*Study text*
Video Transcript
When we think of the way the chickens that people eat are raised, a lot of us think of the ideal family farm in the countryside with happy chickens roaming the fields and a farmer tending lovingly to his flock.
But the reality is very different.
If you’ve ever eaten chicken, they probably spent most of their life in a building like this one.
Chicken farming is currently the most intensive land animal farming industry in the world, in Australia alone over 670 million chickens are raised and slaughtered every year.[1]
But it wasn’t always like this.
Prior to the 1950s chicken farms were small scale, backyard operations and in most cases produced both eggs and chicken meat.
Female chickens would be egg layers, and the male chickens, who couldn’t provide eggs were raised for meat on the side.
Back then chicken was eaten very occasionally, often only for special meals.[2]
However, the birth of the modern supermarket chain,[3] along with the rise of fast food restaurants, meant that by the end of the decade there were large companies with huge marketing budgets pushing more and more chicken meat onto consumers.[4]
To fuel this push to sell more product the industry needed birds that produced more meat. In 1959 they start growing chickens specifically bred for their large size.

*What to do*
Translate this sentence from the chicken farming transcript into Spanish: "Prior to the 1950s chicken farms were small scale, backyard operations and in most cases produced both eggs and chicken meat." The entries have nothing to do with the chicken farming transcript.

*Source information*
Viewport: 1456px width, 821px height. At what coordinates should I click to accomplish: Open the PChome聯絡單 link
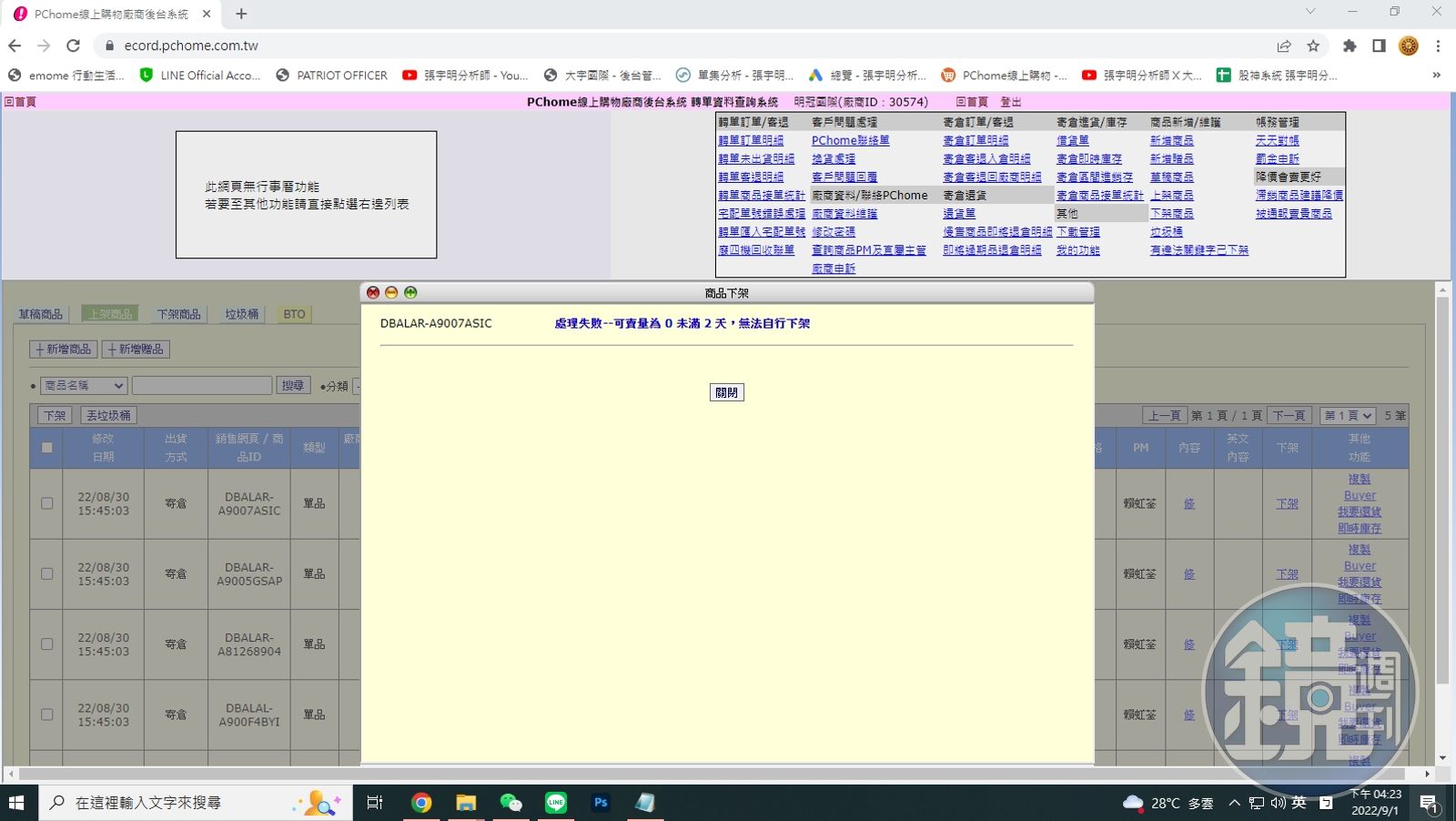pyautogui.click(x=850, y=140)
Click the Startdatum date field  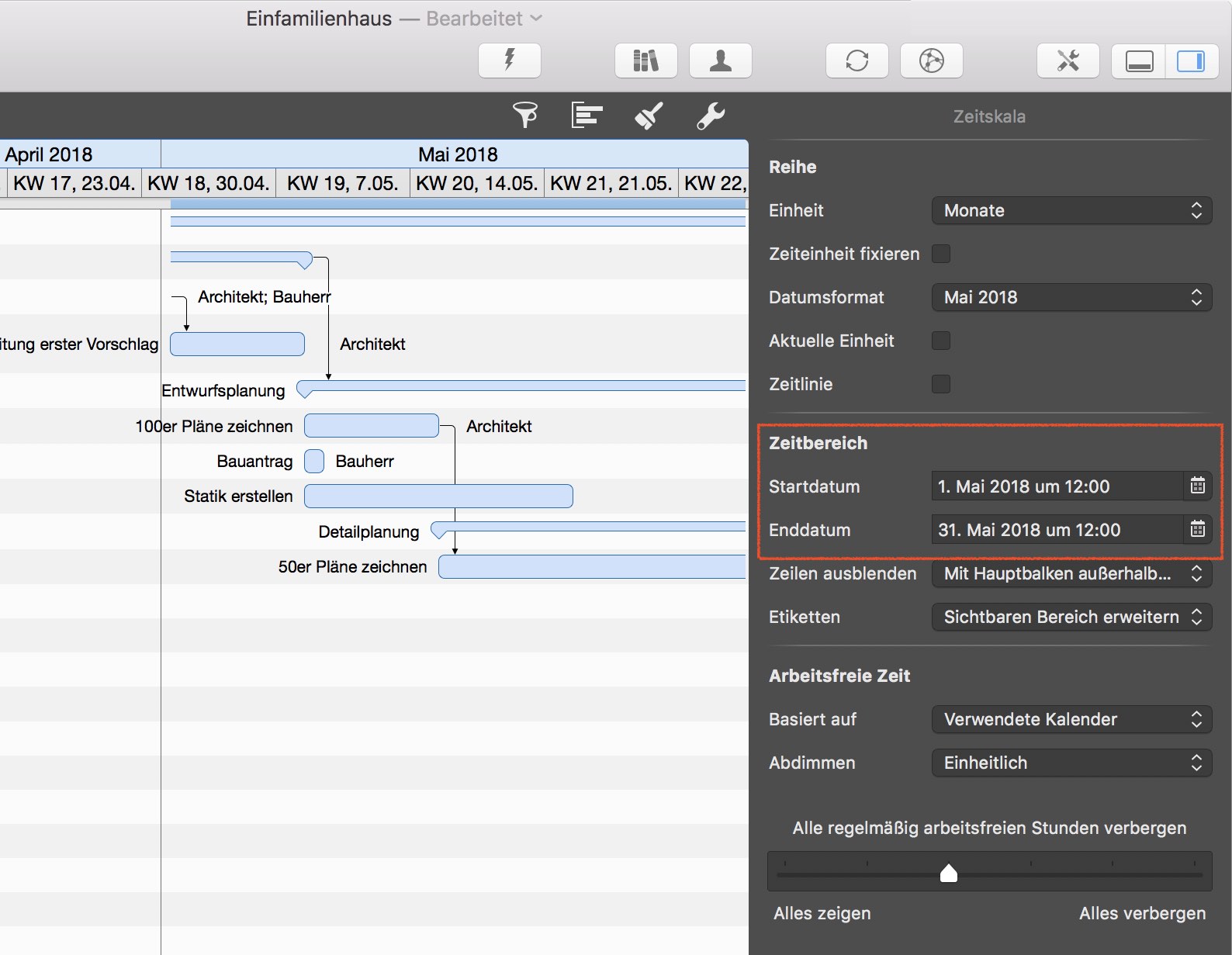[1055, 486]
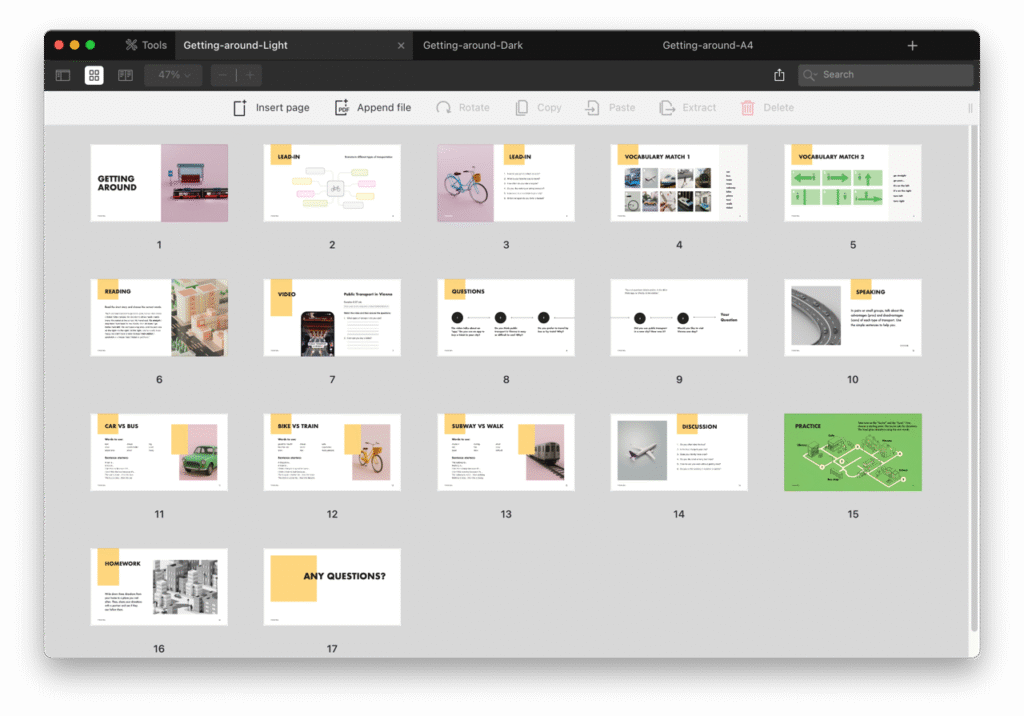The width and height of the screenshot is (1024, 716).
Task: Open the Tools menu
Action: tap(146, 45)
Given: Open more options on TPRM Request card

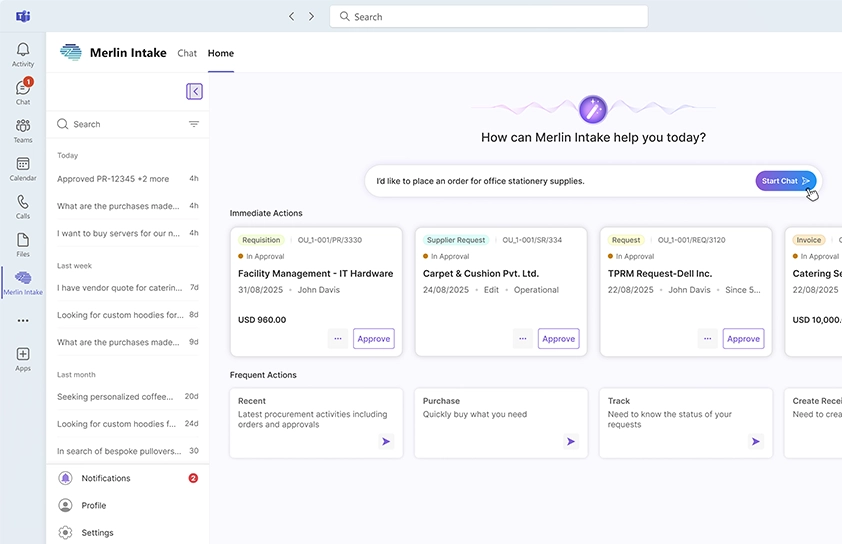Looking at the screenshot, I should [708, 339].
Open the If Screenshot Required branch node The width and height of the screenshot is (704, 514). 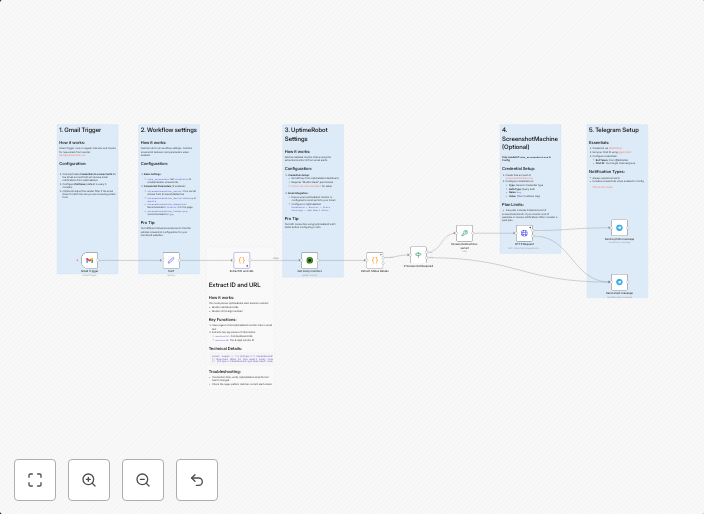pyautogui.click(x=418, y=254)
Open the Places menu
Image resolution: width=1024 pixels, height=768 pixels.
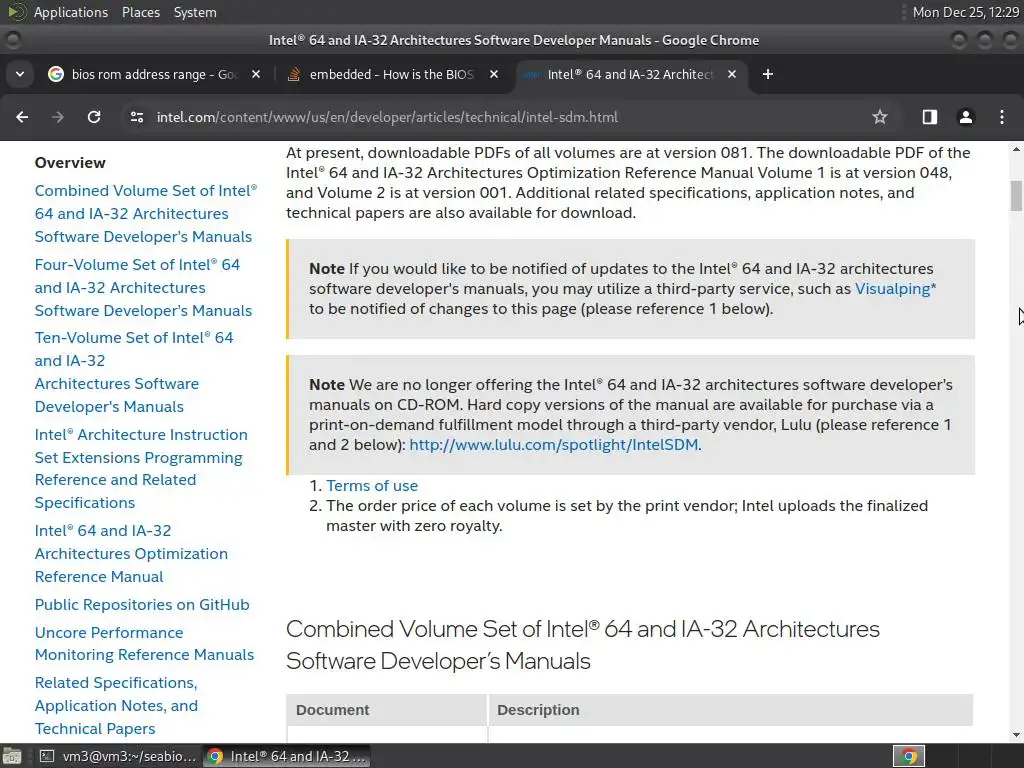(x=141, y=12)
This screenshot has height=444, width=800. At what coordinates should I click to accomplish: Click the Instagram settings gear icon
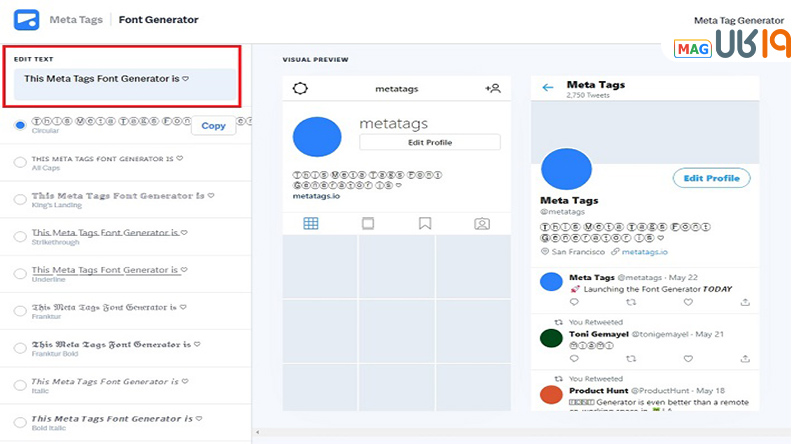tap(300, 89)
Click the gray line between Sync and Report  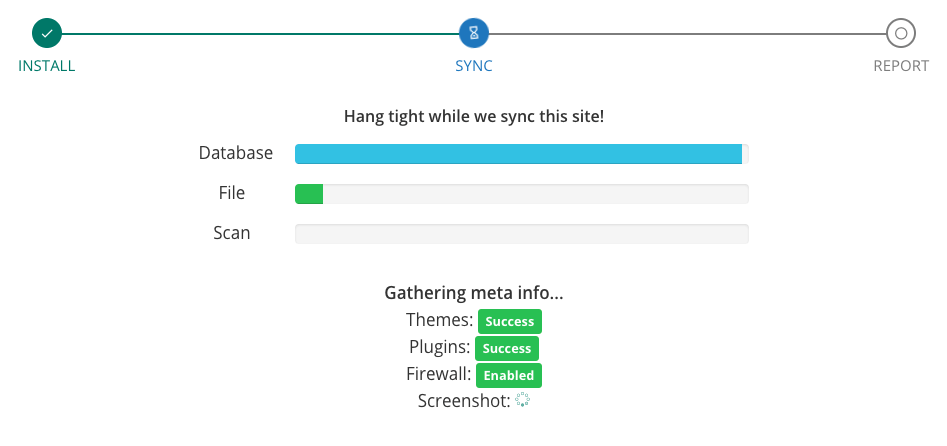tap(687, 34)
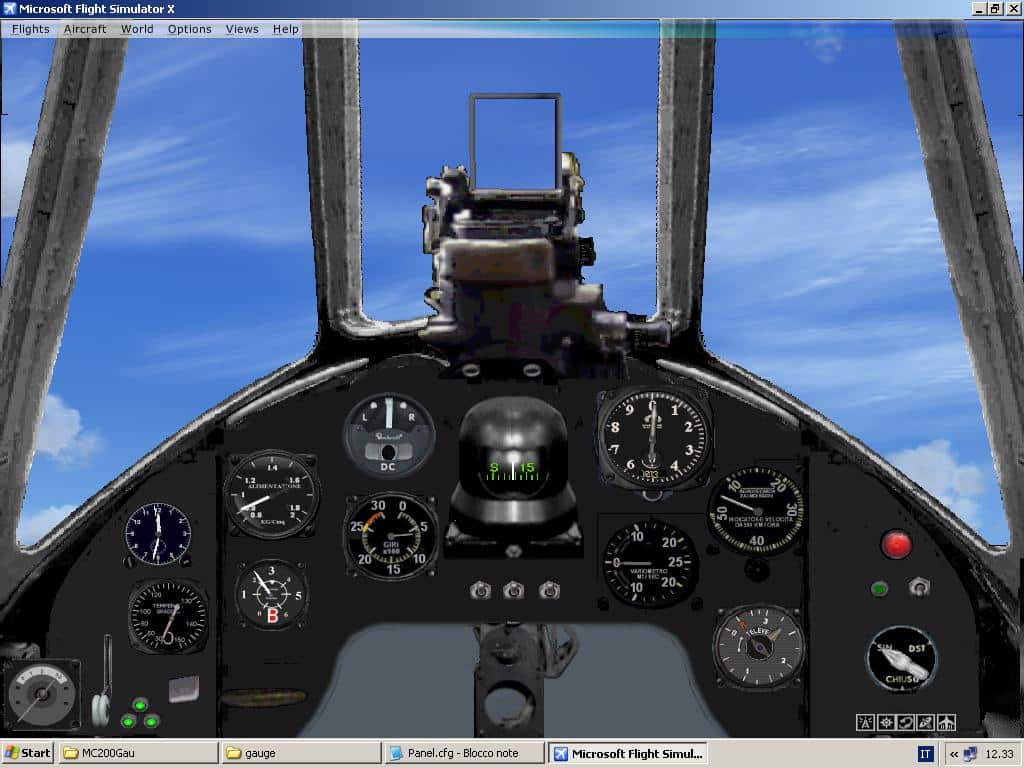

*Answer to the exercise*
Antes de la década de 1950, las granjas avícolas eran operaciones de traspatio a pequeña escala y, en la mayoría de los casos, producían tanto huevos como carne de pollo.